#### Selection
2
$\begingroup$

We have a box with $m=1\,000\,000$ cards. Each card contains one word. The words are repeated so there is a relatively small number of $n$ unique words. $n$ is unknown.

If we get a sample of $k=5000$ cards, we find that there is $42$ unique words in our sample.

With this information, we know $P(n\geq42) = 1$.

How can we know $P(n\geq43)$, $P(n\geq44)$..., and so on?

Is this problem common, and does it have a "common name"?

PS: we have the information on the frequency of each of our $42$ words for the $5000$ card sample, they can be used for the solution if it is relevant. Lets call this frequencies $f_1, f_2, \dots,f_{42}$.

  • 1
    This is almost the [German tank problem](https://en.m.wikipedia.org/wiki/German_tank_problem). If we sampled one-by-one and put each card back before sampling the next one, and if the cards were numbered $1,2,\cdots,n$ instead, we would be a lot closer. It's also related to the [coupon collector's problem](https://en.m.wikipedia.org/wiki/Coupon_collector's_problem) except that in that problem we know $n$ and just want to know what $k$ gives what probability of collecting them all.2017-01-31
  • 0
    If you believe that the words in the box each have substantially different frequencies to each other, then you have a difficult problem: you will come up with different answers if you think many in the box could there twice than if you think each one is there at least say $100$ times each.2017-01-31
  • 0
    Why $P(n \ge 42)=1?$2017-01-31
  • 0
    @Axolotl Because it is guaranteed ($100\%$ probability) that there are at least $42$ unique words in the $1\,000\,000$ card box.2017-01-31

0 Answers 0
########
#### Stored data
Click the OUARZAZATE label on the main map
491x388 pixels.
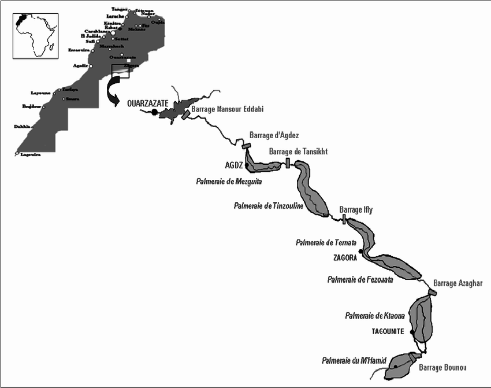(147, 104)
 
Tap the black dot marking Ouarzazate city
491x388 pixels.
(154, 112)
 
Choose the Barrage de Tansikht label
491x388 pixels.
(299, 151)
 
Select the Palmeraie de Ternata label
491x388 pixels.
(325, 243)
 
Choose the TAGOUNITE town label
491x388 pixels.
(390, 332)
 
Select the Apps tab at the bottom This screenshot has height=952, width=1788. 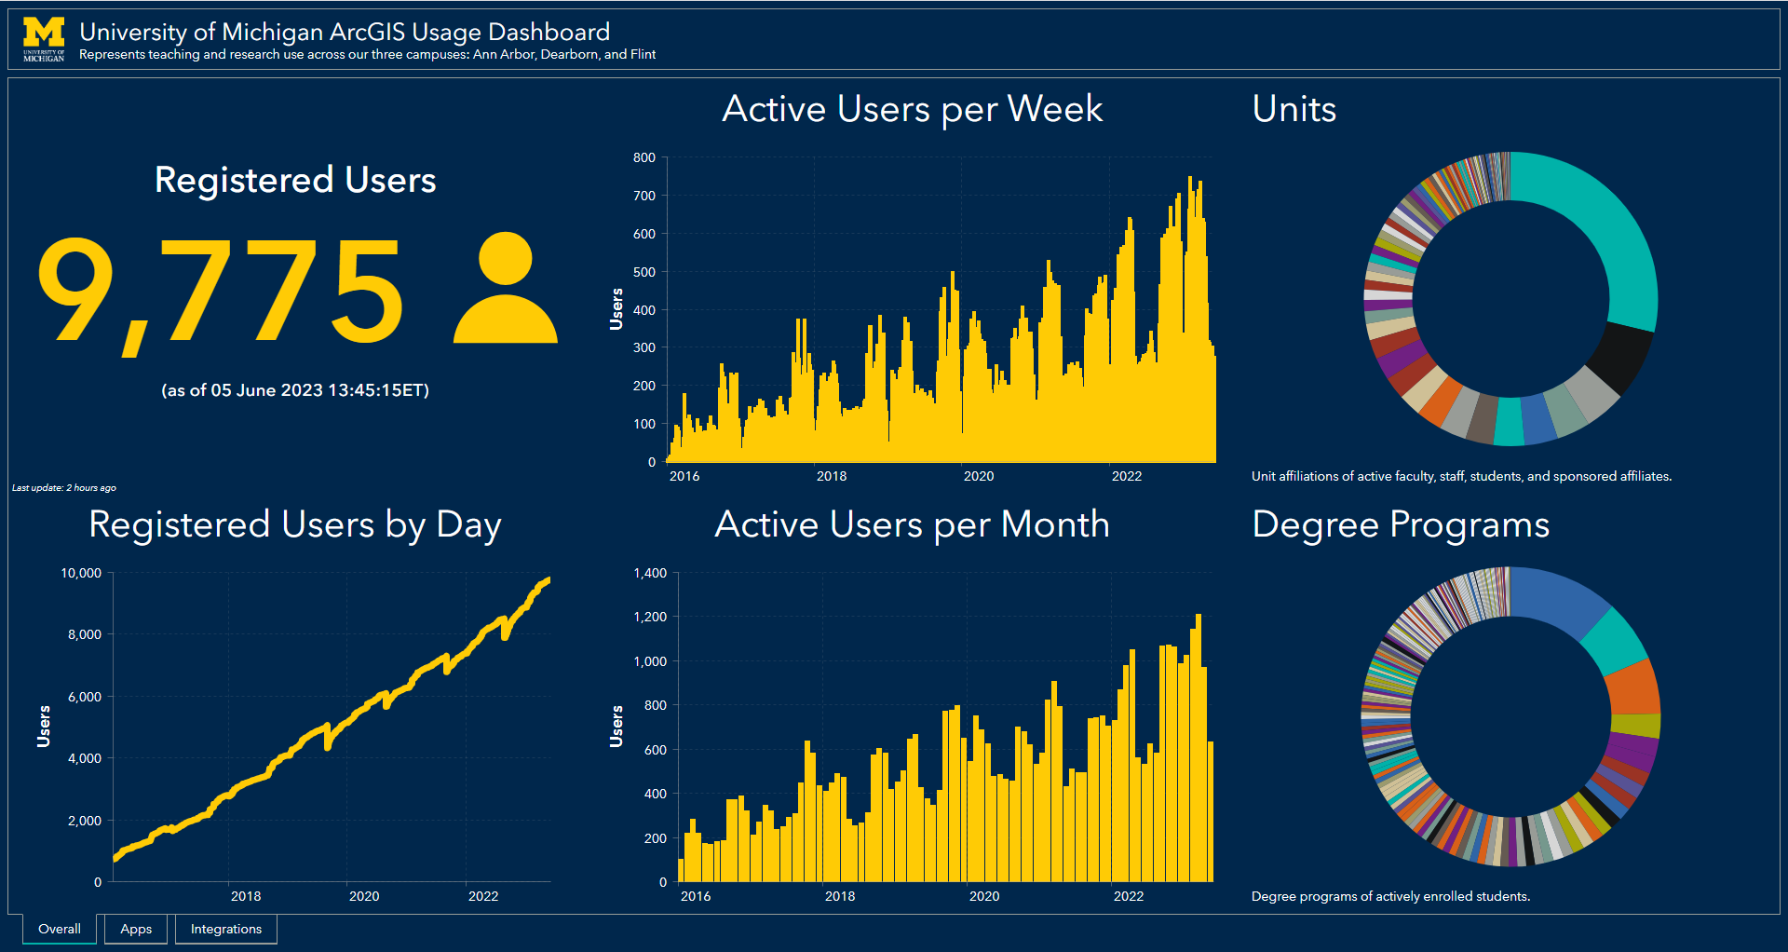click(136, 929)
########
#### Stored data
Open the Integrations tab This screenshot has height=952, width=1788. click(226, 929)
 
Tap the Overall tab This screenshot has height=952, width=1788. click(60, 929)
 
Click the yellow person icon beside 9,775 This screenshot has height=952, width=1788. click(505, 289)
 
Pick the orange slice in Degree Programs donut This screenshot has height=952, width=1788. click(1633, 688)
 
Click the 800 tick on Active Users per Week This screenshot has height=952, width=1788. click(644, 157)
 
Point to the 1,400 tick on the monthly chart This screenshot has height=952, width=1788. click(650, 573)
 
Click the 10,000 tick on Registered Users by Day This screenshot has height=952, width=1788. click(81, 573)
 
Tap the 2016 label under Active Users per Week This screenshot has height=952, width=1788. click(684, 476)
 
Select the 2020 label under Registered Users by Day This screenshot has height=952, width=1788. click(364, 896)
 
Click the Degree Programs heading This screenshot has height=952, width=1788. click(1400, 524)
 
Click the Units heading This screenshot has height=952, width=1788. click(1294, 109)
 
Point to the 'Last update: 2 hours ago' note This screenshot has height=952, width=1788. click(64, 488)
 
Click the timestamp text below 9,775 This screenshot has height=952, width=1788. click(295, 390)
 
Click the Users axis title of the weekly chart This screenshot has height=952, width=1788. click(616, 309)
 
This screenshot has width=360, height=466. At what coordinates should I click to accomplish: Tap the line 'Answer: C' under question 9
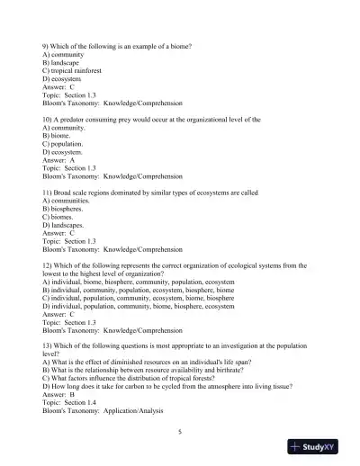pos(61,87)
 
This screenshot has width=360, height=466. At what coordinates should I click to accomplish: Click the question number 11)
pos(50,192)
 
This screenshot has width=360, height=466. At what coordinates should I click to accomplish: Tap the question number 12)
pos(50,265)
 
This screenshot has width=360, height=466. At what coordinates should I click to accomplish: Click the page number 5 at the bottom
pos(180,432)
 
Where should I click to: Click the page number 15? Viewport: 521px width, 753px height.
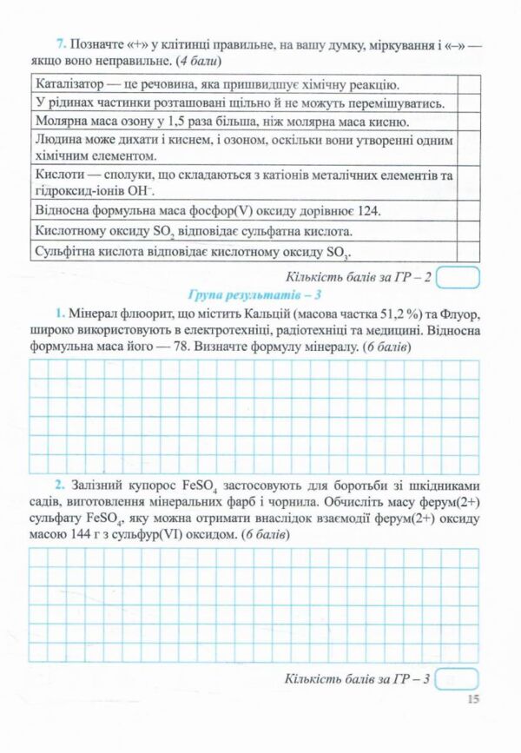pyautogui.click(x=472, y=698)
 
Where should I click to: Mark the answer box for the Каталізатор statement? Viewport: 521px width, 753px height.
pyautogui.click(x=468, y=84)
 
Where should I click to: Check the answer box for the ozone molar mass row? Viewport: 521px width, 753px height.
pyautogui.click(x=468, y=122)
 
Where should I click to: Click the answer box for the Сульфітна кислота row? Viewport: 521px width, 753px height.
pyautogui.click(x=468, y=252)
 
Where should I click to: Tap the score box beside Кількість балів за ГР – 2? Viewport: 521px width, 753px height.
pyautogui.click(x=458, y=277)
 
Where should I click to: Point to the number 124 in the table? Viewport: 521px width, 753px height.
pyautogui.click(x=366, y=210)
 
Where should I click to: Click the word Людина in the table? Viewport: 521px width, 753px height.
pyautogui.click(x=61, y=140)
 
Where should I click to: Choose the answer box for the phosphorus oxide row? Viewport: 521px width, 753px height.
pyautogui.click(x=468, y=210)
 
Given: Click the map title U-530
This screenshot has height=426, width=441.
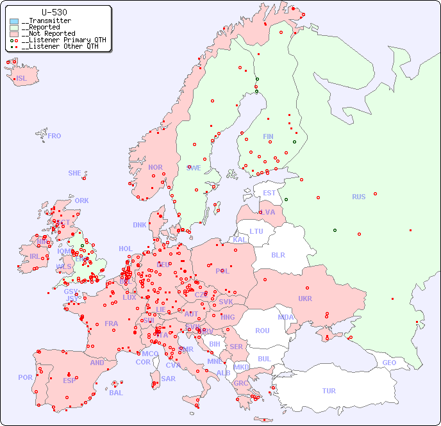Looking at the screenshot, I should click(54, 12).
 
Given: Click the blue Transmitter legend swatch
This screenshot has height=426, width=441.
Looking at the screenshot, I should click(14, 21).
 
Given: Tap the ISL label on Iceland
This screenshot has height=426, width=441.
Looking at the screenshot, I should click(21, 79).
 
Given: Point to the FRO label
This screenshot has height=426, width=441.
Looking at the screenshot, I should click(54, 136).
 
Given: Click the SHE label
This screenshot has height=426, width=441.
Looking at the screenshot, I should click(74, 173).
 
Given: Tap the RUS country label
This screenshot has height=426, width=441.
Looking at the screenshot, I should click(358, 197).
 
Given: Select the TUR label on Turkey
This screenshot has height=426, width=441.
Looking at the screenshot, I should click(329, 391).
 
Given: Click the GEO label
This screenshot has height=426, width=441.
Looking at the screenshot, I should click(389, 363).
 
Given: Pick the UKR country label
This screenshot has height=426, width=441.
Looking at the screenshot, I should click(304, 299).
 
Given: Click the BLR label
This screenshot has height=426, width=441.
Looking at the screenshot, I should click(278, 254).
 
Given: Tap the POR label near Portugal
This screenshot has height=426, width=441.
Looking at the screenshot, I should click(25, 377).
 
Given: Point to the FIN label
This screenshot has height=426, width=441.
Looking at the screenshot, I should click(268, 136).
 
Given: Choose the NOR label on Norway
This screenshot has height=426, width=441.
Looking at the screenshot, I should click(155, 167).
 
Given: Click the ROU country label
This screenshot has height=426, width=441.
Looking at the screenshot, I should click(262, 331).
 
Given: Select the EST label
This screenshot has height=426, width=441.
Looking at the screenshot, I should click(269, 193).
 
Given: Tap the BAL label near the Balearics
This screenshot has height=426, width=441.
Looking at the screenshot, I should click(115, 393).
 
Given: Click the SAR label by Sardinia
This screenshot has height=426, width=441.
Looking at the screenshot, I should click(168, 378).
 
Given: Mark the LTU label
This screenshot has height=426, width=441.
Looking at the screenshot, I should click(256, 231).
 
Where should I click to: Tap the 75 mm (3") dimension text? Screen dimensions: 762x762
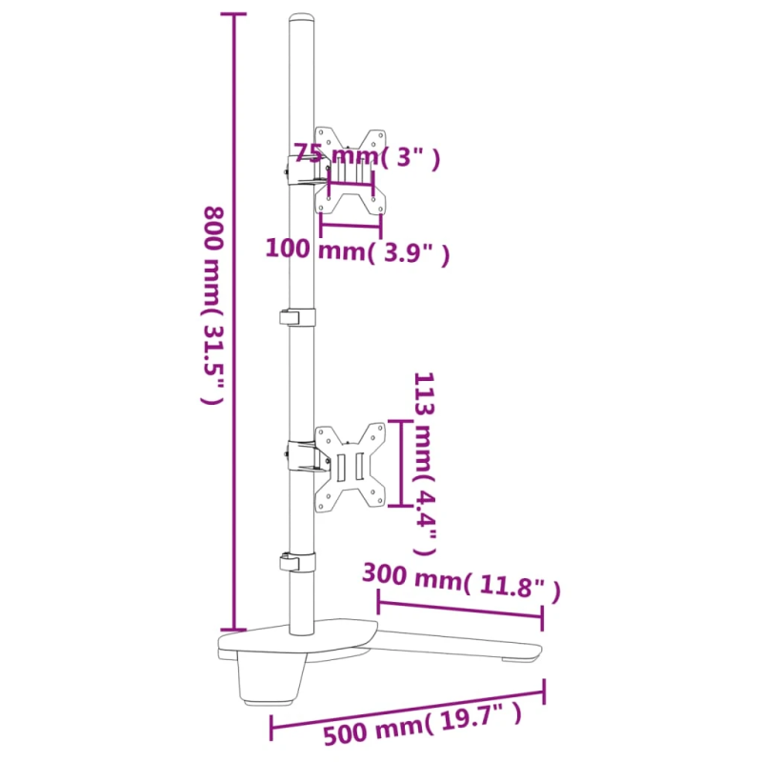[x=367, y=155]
########
_Written task A:_
In the card-sampling question, reproduce the passage that begins at the words "We have a box" and ends after "know $P(n\geq42) = 1$.", swapping "box" for "bin" throughout.
_Written task B:_
In the card-sampling question, which well-known problem does the first comment say the question almost is?

_Final result A:_
We have a bin with $m=1\,000\,000$ cards. Each card contains one word. The words are repeated so there is a relatively small number of $n$ unique words. $n$ is unknown.

If we get a sample of $k=5000$ cards, we find that there is $42$ unique words in our sample.

With this information, we know $P(n\geq42) = 1$.

_Final result B:_
The German tank problem.